Stored items
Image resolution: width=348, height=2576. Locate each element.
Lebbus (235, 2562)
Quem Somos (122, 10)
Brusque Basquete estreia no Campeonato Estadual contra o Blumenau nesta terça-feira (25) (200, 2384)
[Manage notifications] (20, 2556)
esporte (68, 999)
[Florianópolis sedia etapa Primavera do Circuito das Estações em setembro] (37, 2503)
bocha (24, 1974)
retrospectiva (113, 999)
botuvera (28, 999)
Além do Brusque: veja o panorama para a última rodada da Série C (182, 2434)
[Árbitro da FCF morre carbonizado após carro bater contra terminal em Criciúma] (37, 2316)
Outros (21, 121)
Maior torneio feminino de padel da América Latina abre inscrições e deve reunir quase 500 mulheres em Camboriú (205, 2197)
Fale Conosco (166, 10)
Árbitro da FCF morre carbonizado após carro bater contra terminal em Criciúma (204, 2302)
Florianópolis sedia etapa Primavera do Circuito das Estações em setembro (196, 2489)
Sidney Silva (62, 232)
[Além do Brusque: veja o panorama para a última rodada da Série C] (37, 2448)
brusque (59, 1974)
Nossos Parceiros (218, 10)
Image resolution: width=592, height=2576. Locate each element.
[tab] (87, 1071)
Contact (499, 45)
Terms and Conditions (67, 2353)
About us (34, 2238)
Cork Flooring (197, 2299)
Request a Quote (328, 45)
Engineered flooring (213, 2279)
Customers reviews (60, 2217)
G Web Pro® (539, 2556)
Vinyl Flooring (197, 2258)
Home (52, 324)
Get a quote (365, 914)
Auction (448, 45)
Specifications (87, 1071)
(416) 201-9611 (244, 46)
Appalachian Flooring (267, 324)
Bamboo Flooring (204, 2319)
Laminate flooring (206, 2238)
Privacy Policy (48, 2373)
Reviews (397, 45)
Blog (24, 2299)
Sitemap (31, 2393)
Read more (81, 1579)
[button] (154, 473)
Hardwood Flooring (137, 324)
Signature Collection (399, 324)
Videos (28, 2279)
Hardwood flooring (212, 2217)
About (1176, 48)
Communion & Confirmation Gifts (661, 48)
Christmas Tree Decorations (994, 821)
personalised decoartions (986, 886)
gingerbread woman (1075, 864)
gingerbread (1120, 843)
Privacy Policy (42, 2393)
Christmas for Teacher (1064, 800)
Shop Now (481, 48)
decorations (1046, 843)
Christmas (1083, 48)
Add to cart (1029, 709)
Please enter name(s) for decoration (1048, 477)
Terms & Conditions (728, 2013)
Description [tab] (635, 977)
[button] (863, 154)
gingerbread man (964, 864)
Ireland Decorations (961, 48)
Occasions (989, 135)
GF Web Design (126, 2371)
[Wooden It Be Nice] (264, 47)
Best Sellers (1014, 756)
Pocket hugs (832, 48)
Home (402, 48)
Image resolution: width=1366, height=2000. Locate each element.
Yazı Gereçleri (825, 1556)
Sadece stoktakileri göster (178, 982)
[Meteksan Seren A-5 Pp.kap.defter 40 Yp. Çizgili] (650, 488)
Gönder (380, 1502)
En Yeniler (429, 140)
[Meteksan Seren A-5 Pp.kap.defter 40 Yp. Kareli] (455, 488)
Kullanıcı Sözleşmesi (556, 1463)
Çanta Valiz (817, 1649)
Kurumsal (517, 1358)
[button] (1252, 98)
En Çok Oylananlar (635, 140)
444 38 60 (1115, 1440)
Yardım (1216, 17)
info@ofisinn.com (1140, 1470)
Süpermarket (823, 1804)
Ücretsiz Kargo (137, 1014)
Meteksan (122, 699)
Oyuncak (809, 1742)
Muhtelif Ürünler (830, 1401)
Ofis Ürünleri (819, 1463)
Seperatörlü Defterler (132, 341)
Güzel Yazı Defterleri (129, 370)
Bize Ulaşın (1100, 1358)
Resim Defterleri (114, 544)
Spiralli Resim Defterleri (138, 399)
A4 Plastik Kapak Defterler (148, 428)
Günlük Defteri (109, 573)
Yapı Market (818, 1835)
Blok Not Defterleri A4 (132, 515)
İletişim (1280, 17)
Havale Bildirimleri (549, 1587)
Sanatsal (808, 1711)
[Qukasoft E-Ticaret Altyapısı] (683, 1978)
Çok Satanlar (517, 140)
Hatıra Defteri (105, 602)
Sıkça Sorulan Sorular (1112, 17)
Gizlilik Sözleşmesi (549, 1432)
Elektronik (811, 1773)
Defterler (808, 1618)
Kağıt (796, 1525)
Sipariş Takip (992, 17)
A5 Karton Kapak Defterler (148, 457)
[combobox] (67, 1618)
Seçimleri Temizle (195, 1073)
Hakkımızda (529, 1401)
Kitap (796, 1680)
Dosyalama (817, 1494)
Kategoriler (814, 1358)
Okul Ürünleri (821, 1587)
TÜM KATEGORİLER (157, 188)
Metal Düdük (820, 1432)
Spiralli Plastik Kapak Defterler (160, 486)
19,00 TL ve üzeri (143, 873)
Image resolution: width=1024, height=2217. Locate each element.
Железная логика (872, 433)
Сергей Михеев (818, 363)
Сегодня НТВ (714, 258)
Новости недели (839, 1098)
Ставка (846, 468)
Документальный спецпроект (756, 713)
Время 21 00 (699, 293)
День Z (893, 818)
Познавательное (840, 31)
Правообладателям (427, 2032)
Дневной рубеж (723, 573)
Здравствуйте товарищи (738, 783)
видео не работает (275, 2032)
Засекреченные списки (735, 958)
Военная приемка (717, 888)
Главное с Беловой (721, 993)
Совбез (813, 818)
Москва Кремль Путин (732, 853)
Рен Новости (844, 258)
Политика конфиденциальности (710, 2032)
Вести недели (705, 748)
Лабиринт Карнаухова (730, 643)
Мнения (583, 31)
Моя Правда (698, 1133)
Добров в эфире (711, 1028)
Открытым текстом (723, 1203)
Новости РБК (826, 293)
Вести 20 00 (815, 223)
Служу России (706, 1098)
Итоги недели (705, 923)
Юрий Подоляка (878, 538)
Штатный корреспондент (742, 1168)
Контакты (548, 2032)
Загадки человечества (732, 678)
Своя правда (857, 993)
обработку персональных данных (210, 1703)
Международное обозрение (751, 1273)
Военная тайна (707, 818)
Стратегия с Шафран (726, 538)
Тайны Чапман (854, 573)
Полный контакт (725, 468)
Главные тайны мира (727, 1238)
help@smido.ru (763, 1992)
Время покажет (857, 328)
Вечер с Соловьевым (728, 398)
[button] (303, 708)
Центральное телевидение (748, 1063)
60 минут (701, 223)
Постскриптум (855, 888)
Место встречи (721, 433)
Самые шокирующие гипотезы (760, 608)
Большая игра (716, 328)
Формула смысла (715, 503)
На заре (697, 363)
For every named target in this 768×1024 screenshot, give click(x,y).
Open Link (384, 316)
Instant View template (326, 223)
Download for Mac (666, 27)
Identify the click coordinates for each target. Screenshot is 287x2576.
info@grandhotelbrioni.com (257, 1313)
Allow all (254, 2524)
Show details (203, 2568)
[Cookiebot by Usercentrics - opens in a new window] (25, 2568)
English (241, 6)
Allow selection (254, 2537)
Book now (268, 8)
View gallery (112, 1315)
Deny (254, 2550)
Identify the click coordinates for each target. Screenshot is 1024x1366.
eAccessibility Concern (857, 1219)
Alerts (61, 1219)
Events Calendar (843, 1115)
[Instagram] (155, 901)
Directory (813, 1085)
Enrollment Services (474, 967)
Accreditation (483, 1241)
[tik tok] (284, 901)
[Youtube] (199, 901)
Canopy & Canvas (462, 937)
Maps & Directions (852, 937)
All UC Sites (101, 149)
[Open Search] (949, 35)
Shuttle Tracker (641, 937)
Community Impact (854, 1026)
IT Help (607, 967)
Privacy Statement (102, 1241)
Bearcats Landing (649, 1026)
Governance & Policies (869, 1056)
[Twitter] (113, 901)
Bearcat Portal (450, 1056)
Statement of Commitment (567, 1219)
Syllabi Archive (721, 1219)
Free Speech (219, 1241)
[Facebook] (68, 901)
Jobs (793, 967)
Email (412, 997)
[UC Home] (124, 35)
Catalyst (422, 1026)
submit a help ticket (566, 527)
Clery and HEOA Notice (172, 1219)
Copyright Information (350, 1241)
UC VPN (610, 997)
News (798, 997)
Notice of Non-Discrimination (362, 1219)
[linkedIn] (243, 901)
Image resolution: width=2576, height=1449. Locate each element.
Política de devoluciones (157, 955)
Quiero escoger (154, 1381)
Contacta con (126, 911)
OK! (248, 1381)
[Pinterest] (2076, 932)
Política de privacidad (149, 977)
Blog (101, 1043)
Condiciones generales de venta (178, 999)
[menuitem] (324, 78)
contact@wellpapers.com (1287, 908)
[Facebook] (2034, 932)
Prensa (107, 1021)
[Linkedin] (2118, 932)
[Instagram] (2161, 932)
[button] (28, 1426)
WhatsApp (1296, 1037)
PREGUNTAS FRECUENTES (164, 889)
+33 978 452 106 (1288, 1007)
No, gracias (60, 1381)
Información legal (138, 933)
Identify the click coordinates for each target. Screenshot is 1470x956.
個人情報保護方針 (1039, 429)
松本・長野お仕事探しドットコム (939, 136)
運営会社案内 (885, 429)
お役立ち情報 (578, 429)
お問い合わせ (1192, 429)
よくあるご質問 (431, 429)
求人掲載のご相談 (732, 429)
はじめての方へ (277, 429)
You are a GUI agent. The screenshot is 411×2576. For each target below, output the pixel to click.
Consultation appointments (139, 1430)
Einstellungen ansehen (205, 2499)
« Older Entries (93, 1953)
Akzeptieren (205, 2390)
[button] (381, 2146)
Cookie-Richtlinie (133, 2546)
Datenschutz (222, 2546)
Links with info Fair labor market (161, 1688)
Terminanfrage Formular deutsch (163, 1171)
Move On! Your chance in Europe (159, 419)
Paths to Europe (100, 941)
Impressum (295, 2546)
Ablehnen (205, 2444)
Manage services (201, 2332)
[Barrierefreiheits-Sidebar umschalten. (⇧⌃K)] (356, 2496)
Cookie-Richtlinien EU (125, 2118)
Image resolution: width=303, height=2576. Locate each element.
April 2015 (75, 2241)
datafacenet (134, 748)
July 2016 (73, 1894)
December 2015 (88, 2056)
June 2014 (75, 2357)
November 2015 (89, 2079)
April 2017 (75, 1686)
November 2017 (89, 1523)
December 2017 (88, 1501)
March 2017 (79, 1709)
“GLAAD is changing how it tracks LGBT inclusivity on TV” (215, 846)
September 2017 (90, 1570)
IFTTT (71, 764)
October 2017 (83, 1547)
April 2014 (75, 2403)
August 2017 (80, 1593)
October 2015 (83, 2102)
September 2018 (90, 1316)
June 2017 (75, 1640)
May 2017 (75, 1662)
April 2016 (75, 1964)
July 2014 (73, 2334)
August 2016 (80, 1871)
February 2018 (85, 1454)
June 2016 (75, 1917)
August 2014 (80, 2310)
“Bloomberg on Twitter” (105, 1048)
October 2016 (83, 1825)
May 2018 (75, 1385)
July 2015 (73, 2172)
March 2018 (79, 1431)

*Task objective*: Using the entries above, output exactly the lines between the line holding "Полный контакт (725, 468)" and the line holding "For every named", end lines included, and nothing more.

*Result below*:
Полный контакт (725, 468)
Главные тайны мира (727, 1238)
help@smido.ru (763, 1992)
Время покажет (857, 328)
Вечер с Соловьевым (728, 398)
[button] (303, 708)
Центральное телевидение (748, 1063)
60 минут (701, 223)
Постскриптум (855, 888)
Место встречи (721, 433)
Самые шокирующие гипотезы (760, 608)
Большая игра (716, 328)
Формула смысла (715, 503)
На заре (697, 363)
For every named target in this 768×1024 screenshot, give click(x,y).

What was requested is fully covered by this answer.